Your goal | The entries below contain a stretch that opens with the line containing "Individual label text" and closes with the line containing "You are a computer-use agent. The image size is (1080, 1341)."; set down that stretch exactly, both ends included, and nothing else.

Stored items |
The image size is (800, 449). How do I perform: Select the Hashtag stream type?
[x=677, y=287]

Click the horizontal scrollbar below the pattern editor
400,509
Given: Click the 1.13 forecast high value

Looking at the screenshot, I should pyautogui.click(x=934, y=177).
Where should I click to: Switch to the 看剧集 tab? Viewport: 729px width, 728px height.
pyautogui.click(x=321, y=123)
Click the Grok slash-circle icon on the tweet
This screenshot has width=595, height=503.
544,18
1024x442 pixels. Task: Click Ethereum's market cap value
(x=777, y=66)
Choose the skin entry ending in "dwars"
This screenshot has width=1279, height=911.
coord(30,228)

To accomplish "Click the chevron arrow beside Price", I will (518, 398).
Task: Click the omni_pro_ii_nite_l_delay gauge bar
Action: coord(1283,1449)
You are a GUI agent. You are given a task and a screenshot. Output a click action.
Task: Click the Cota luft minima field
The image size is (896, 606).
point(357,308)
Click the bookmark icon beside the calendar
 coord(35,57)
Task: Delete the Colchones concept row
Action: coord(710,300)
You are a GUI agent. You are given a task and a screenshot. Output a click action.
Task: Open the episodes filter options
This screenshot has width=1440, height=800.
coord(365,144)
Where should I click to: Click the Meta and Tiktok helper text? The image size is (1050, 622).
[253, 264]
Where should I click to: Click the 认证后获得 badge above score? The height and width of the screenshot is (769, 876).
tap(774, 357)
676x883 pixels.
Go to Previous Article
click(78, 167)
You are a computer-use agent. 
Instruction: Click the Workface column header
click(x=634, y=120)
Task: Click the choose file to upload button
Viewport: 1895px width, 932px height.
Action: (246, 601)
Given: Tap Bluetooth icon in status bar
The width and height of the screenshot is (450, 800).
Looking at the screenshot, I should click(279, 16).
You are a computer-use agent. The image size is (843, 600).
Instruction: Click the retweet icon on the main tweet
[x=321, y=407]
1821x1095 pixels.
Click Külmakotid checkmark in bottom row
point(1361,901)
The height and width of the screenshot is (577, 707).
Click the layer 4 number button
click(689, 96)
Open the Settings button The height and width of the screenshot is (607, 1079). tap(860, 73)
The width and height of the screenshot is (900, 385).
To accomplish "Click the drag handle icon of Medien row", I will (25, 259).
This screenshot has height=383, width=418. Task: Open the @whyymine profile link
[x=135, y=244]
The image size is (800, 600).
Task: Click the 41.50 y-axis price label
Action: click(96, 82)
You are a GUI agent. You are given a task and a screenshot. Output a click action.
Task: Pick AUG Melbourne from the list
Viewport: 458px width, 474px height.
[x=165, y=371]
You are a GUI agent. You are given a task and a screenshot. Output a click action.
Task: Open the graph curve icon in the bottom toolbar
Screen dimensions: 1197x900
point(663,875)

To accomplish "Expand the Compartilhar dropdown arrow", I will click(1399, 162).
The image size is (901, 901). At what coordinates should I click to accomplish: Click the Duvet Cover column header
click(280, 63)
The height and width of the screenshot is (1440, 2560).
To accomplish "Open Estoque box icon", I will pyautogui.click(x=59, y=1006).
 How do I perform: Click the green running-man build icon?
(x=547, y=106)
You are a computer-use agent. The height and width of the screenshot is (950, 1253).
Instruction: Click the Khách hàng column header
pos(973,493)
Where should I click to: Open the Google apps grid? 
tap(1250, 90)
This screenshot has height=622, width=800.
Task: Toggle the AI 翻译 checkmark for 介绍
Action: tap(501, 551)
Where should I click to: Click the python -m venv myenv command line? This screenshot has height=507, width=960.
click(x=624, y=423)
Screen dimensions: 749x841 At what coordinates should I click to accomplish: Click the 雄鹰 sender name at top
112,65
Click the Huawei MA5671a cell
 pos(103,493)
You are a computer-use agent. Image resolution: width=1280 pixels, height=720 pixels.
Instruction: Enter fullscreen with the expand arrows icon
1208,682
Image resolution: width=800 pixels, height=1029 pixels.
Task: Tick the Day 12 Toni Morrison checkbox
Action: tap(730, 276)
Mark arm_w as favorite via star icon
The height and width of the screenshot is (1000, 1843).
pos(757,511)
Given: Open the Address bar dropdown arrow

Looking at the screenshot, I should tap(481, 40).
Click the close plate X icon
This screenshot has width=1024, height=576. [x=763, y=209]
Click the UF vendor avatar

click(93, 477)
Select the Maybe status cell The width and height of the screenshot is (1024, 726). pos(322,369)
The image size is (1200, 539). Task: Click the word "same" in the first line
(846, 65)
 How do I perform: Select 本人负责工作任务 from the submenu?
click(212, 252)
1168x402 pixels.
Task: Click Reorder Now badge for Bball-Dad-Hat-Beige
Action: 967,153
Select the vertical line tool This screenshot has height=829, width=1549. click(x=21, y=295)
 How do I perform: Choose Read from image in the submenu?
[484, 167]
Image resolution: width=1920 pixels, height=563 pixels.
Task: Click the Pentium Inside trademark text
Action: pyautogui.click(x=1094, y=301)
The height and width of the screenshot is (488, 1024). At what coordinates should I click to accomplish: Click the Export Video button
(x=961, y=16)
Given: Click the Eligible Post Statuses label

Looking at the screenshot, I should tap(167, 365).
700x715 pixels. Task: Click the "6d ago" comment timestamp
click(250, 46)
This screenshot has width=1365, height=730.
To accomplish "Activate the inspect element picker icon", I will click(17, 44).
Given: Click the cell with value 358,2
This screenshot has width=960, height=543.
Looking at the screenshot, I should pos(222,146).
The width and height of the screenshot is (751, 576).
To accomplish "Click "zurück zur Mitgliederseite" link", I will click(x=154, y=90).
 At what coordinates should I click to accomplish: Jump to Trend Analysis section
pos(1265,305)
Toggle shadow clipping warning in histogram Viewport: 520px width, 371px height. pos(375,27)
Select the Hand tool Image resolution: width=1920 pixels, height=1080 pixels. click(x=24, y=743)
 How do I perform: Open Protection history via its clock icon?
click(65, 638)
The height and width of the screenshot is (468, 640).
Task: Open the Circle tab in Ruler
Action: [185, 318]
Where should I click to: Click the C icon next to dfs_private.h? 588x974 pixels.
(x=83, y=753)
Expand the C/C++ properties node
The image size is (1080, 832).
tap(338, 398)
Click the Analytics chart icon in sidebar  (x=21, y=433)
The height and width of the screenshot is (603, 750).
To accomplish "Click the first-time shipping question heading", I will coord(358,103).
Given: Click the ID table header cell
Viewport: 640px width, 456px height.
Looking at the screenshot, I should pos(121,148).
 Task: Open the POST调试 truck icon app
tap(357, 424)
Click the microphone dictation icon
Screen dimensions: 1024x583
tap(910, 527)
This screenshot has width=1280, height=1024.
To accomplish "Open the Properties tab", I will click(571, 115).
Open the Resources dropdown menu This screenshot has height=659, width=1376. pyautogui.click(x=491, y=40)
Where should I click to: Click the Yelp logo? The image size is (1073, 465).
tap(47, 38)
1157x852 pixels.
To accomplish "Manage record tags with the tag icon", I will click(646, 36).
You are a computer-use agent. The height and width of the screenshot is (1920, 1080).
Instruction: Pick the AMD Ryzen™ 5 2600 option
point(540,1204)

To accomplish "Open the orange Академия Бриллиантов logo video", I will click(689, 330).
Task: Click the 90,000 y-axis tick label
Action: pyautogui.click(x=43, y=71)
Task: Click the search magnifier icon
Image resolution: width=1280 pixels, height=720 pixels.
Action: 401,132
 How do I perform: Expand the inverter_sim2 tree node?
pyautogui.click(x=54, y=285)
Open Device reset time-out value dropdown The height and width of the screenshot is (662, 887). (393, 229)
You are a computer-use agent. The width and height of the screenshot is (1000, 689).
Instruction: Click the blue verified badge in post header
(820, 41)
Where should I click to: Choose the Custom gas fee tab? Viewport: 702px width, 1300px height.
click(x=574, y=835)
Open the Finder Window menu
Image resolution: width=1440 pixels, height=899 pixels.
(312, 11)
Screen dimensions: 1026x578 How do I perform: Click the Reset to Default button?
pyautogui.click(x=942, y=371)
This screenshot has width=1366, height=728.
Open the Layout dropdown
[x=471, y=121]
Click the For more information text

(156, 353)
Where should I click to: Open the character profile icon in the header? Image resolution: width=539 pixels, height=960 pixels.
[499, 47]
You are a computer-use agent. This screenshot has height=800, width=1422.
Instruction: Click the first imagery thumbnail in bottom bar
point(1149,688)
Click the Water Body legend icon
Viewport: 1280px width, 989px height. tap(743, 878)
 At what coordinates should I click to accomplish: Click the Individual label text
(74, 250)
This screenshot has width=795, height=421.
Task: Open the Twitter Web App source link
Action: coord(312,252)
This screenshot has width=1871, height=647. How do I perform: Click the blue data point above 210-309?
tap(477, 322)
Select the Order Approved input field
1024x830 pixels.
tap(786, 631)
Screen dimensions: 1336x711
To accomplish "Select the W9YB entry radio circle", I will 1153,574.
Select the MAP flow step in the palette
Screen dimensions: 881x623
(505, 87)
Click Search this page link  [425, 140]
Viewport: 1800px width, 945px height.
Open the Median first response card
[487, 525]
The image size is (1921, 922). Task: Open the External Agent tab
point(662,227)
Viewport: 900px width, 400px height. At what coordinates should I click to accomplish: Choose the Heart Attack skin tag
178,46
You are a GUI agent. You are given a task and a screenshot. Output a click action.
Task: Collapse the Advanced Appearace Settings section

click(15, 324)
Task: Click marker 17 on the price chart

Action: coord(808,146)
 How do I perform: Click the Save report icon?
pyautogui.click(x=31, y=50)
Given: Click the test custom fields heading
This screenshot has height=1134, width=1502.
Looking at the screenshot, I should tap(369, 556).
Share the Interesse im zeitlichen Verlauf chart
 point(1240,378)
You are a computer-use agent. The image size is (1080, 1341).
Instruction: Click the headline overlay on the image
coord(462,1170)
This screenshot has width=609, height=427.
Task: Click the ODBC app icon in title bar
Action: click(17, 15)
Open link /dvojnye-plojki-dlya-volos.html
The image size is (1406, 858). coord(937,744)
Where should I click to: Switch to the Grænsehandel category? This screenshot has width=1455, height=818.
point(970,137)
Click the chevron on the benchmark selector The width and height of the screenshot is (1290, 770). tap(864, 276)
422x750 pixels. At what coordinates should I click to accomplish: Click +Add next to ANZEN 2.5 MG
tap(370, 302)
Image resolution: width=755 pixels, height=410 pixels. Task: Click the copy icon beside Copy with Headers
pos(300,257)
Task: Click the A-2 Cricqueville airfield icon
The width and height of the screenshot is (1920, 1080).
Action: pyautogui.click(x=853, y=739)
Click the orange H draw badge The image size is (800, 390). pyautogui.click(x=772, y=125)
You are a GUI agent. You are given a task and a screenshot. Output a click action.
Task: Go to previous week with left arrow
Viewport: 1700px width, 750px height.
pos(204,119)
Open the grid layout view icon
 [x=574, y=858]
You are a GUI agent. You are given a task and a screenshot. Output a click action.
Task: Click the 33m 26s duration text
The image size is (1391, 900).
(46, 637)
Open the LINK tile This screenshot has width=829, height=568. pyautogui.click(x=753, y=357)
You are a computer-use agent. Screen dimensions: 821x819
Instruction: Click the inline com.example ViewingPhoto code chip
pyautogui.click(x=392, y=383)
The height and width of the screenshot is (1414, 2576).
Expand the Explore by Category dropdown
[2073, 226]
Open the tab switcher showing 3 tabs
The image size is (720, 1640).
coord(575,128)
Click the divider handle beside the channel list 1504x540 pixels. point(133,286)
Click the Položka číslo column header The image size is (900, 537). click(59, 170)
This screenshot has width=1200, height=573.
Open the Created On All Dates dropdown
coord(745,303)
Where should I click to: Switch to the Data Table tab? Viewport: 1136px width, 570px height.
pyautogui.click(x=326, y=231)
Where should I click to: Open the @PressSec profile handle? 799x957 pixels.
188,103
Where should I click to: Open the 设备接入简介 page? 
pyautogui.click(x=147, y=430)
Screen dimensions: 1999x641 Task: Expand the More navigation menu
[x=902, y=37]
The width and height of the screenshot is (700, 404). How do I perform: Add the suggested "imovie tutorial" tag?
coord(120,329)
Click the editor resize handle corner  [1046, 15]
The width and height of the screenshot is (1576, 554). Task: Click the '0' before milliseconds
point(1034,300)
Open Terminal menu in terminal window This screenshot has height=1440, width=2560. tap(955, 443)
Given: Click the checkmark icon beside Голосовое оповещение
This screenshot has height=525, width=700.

Answer to the problem |
 At what coordinates should I click to accomplish: Click the Individual label text
(74, 250)
This screenshot has width=795, height=421.
Task: Open the Twitter Web App source link
Action: coord(312,252)
This screenshot has width=1871, height=647. How do I perform: Click the blue data point above 210-309?
tap(477, 322)
Select the Order Approved input field
1024x830 pixels.
tap(786, 631)
Screen dimensions: 1336x711
To accomplish "Select the W9YB entry radio circle", I will 1153,574.
Select the MAP flow step in the palette
Screen dimensions: 881x623
(505, 87)
Click Search this page link  [425, 140]
Viewport: 1800px width, 945px height.
Open the Median first response card
[487, 525]
The image size is (1921, 922). Task: Open the External Agent tab
point(662,227)
Viewport: 900px width, 400px height. At what coordinates should I click to accomplish: Choose the Heart Attack skin tag
178,46
You are a GUI agent. You are given a task and a screenshot. Output a click action.
Task: Collapse the Advanced Appearace Settings section

click(15, 324)
Task: Click marker 17 on the price chart

Action: coord(808,146)
 How do I perform: Click the Save report icon?
pyautogui.click(x=31, y=50)
Given: Click the test custom fields heading
This screenshot has height=1134, width=1502.
Looking at the screenshot, I should tap(369, 556).
Share the Interesse im zeitlichen Verlauf chart
 point(1240,378)
You are a computer-use agent. The image size is (1080, 1341).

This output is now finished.